Supporting documentation and functional analysis
To support transfer pricing adjustments, it is essential to document in detail the functions, assets, and risks (FAR) of each entity, as well as to demonstrate that the adjustment is based on subsequent objective information, not merely arbitrary accounting rewriting.
Audit risk
This ruling reduces the risk of legitimate adjustments being rejected if they are well documented. However, taxpayers must be careful to distinguish between authorized transfer pricing adjustments and simple accounting corrections that do not meet the legal criteria.
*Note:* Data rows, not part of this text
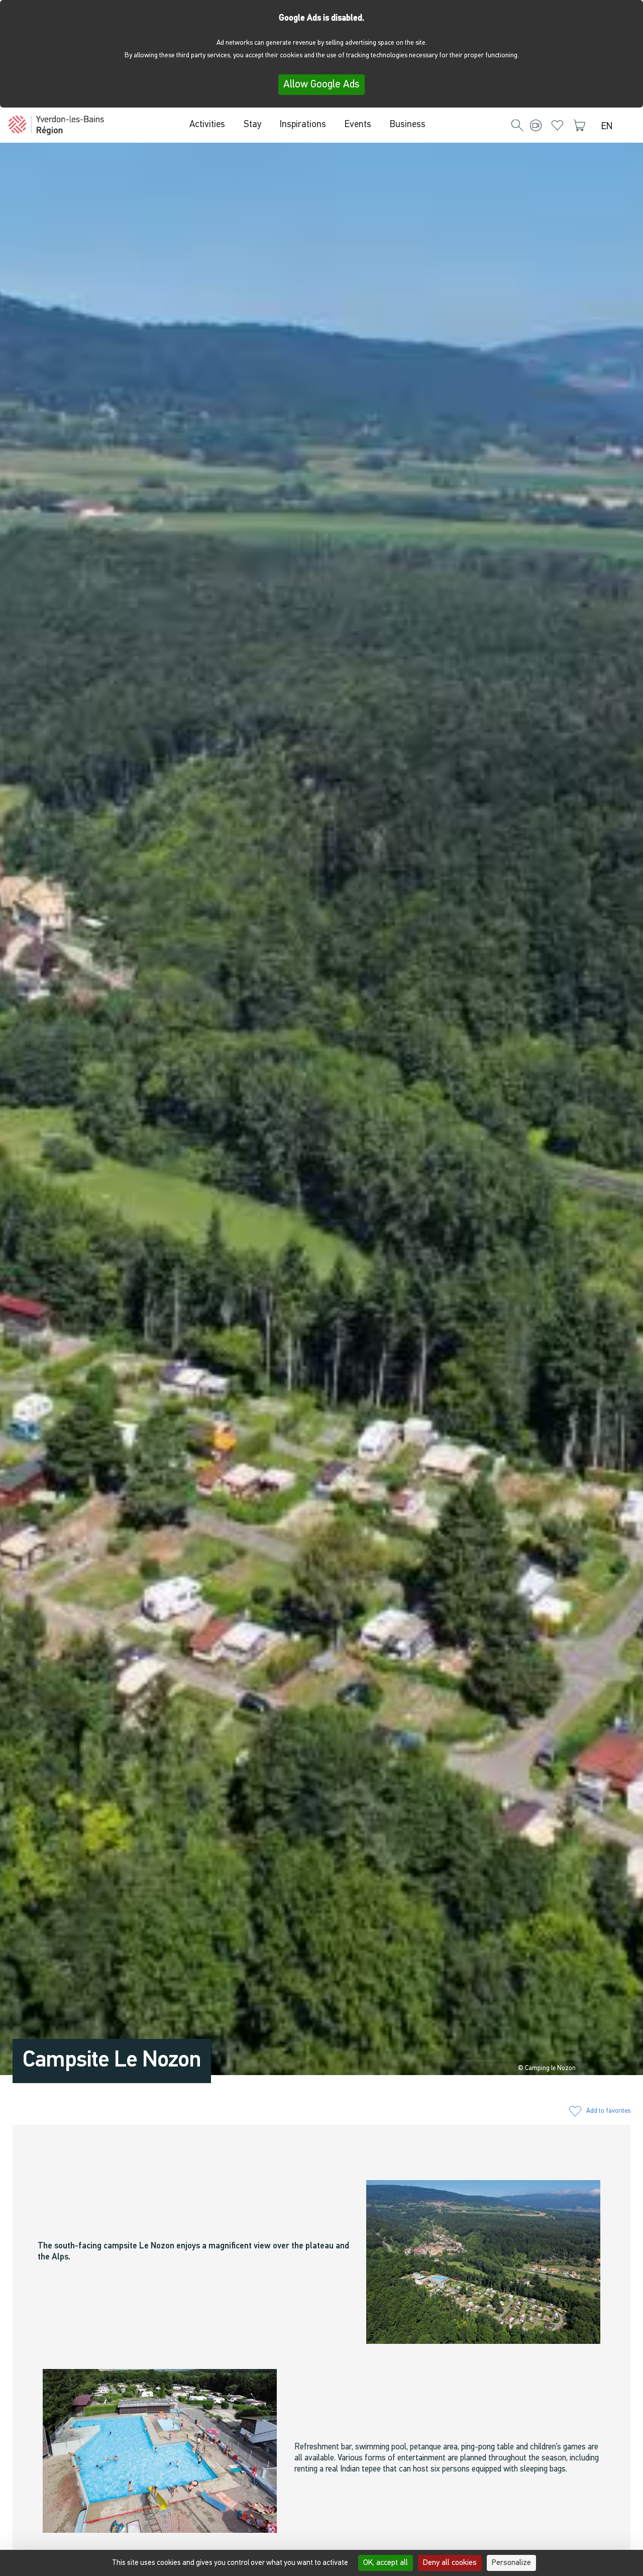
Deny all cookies (450, 2563)
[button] (517, 126)
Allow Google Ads (321, 84)
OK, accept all (385, 2563)
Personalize (511, 2563)
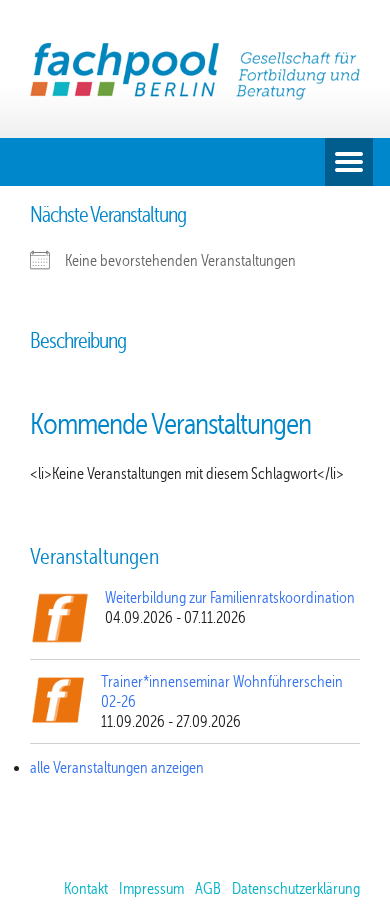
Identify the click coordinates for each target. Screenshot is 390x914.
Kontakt (86, 889)
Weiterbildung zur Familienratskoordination (230, 598)
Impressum (151, 889)
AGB (208, 889)
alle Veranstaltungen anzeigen (117, 768)
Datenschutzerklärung (296, 889)
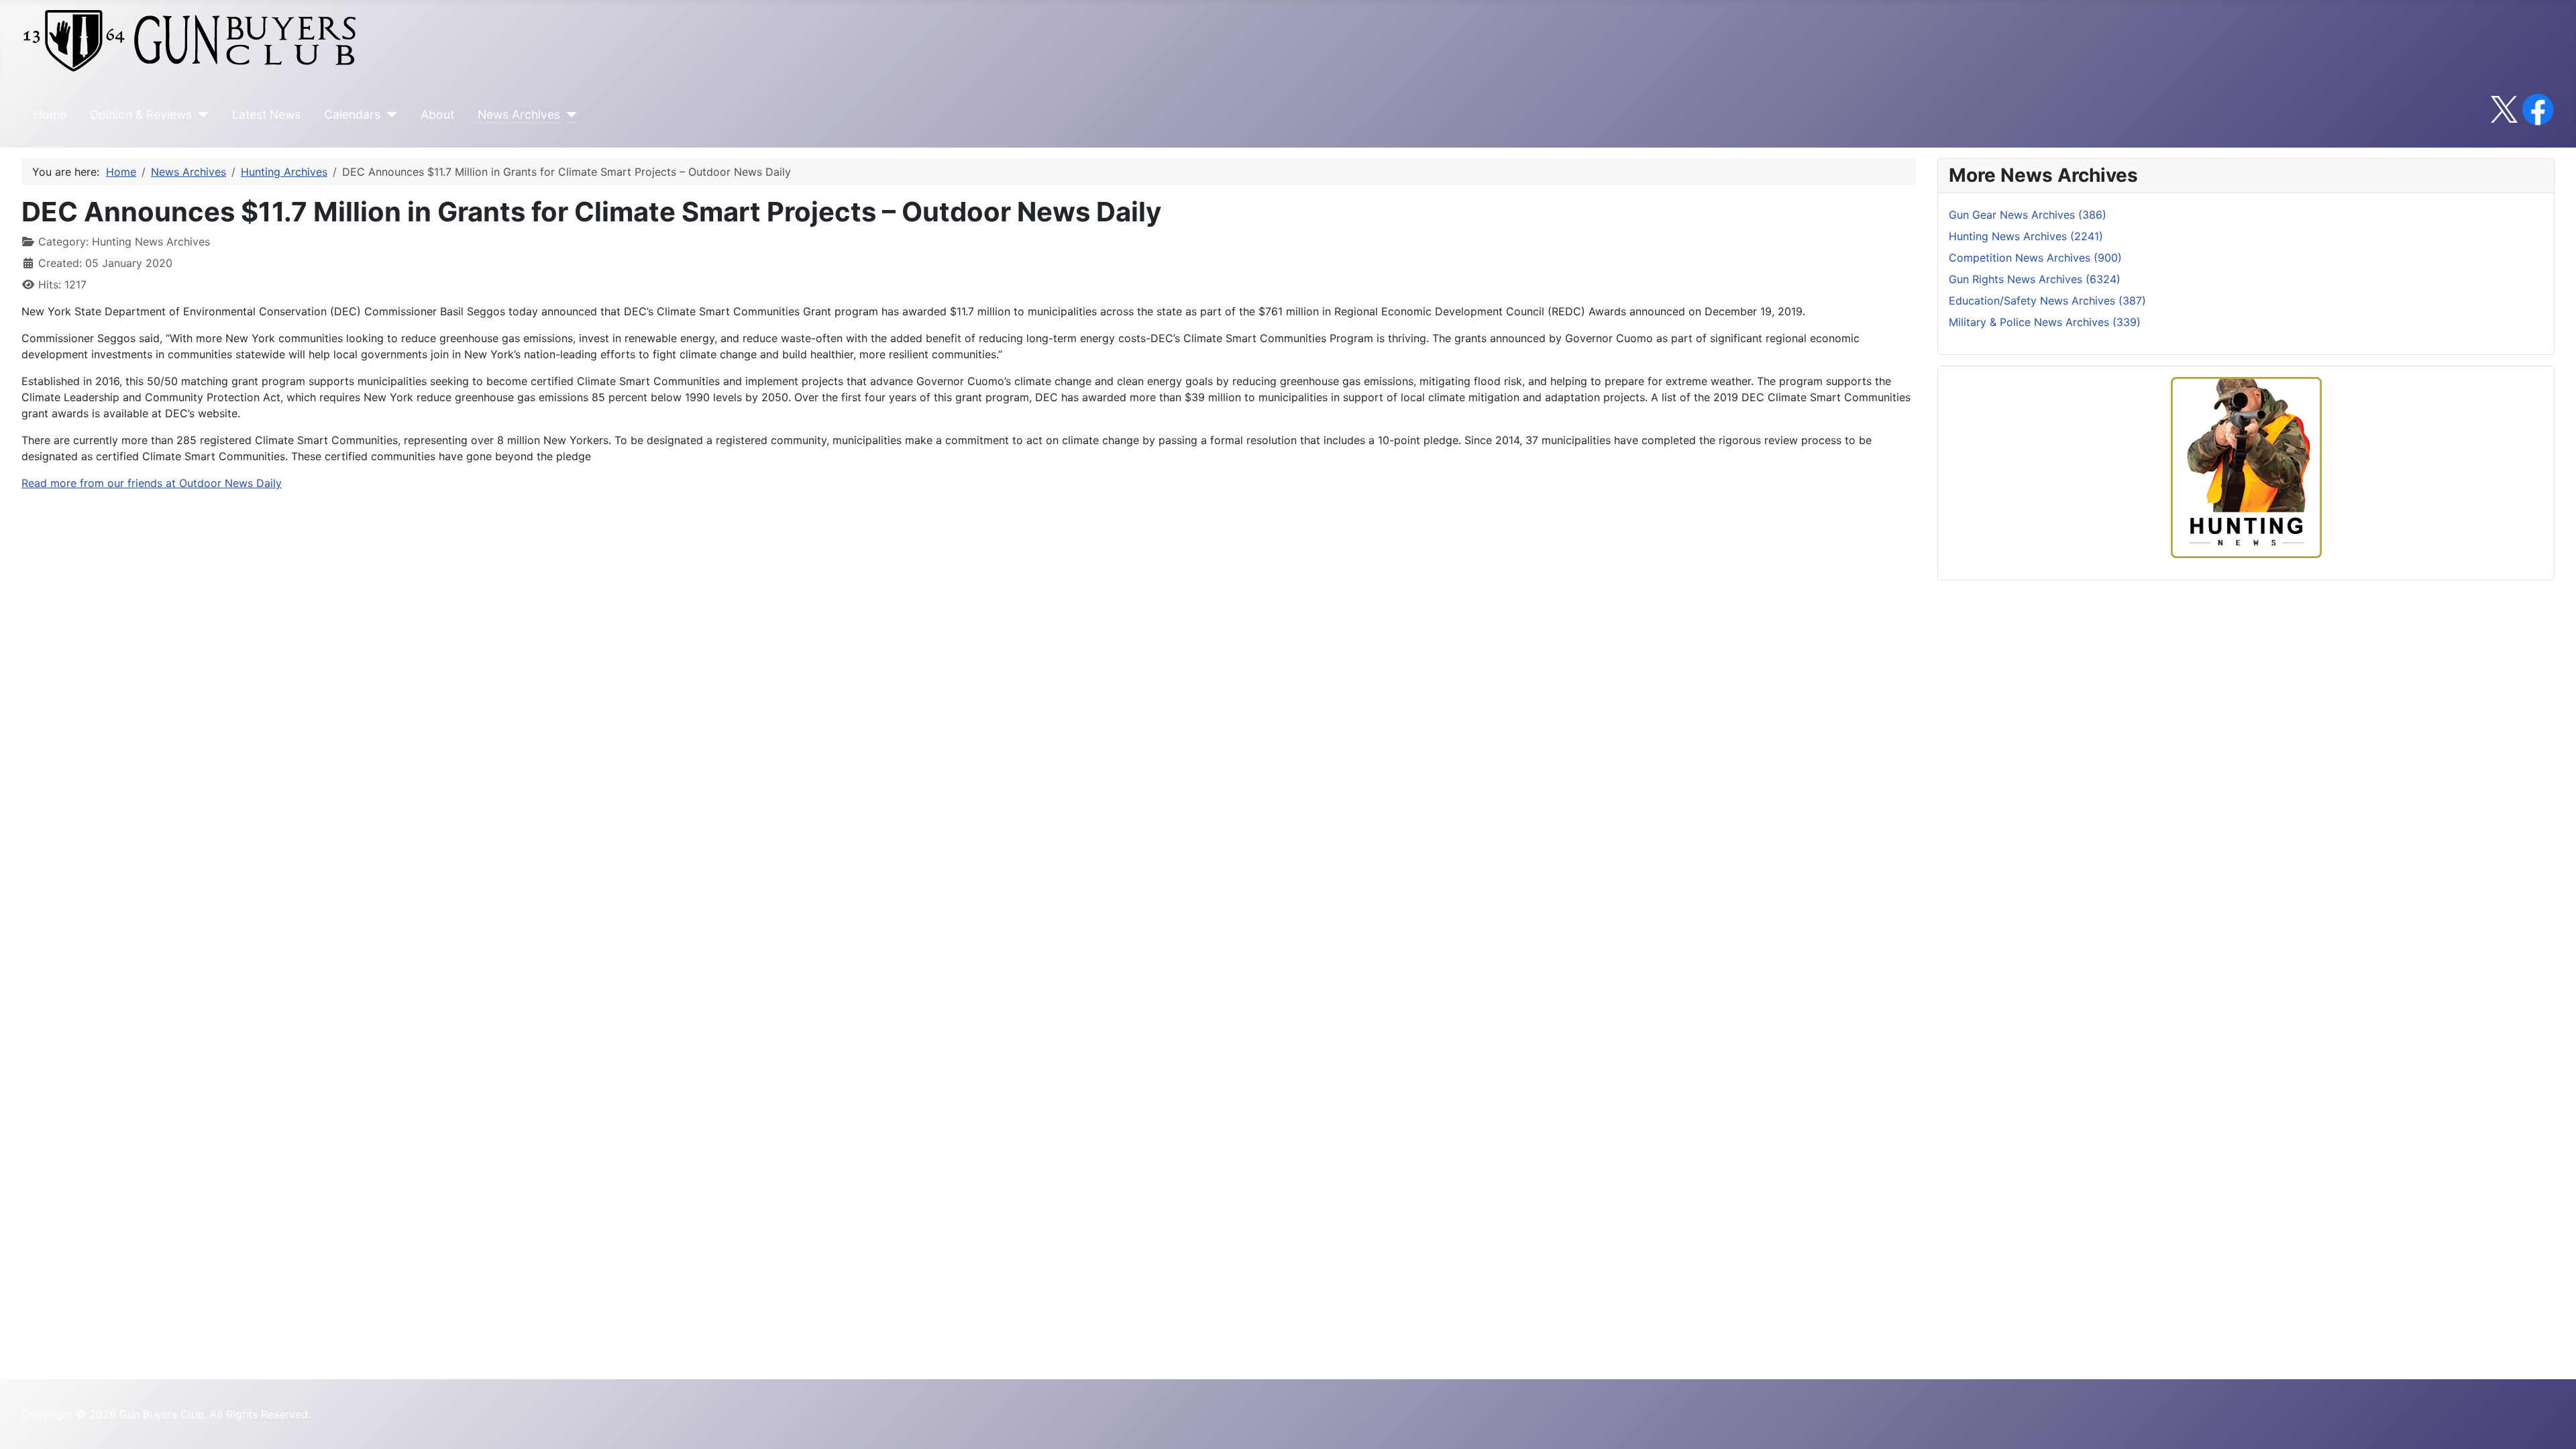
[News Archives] (568, 114)
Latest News (266, 114)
Harmony with international policies
The decision aligns Polish practice with international (OECD) principles on compensatory adjustments, strengthening the predictability and legitimacy of the mechanism for multinational groups operating in Poland.
Conclusion
The ruling of the Polish Administrative Court in the case of H. Services Sp. z o.o. represents a doctrinal advance in the interpretation of intra-group transfer pricing adjustments. It recognizes that certain year-end adjustments may qualify as transfer pricing adjustments if they are based on post-closing changes and meet the requirements of Article 11e. This reinforces the importance of advance contractual planning, robust functional analysis, and rigorous documentation.
For companies with intragroup operations in Poland and other jurisdictions with similar rules, this precedent offers greater flexibility and legitimacy to incorporate tax adjustments within the corresponding fiscal year, always within the legal framework.